» **Your assignment**: Copy out every line of the data that has the word "computer" somewhere in it.

════════════════════

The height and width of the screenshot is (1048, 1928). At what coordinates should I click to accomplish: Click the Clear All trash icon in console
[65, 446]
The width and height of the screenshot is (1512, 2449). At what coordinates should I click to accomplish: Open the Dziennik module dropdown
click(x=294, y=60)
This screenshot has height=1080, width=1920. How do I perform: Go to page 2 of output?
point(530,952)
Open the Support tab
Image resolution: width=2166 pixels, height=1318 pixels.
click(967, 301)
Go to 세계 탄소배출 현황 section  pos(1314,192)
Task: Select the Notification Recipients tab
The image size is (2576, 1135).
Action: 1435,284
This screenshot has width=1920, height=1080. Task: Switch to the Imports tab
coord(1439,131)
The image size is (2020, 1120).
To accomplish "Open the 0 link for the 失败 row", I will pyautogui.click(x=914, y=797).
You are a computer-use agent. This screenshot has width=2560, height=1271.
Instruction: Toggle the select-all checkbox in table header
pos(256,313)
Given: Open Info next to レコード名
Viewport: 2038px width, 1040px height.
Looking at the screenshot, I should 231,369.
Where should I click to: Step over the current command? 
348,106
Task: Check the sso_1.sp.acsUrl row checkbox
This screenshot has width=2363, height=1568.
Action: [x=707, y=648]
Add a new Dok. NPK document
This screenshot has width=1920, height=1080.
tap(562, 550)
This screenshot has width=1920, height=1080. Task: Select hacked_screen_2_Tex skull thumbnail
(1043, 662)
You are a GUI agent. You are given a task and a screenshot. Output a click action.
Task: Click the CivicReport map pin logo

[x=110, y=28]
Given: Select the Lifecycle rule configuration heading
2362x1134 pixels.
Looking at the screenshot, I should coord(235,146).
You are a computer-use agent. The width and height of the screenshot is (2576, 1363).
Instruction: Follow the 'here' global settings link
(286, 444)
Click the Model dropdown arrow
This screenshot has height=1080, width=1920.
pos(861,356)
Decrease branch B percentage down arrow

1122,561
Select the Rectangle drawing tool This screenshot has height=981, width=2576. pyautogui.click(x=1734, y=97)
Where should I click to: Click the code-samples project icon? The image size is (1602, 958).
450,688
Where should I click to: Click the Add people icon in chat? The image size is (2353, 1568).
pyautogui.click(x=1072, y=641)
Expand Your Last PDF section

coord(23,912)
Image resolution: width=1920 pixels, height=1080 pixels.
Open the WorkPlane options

════════════════════

» **Answer below**:
You are a computer-use agent. This screenshot has width=2560, height=1271.
You are a computer-use agent. The width and height of the screenshot is (2576, 1363).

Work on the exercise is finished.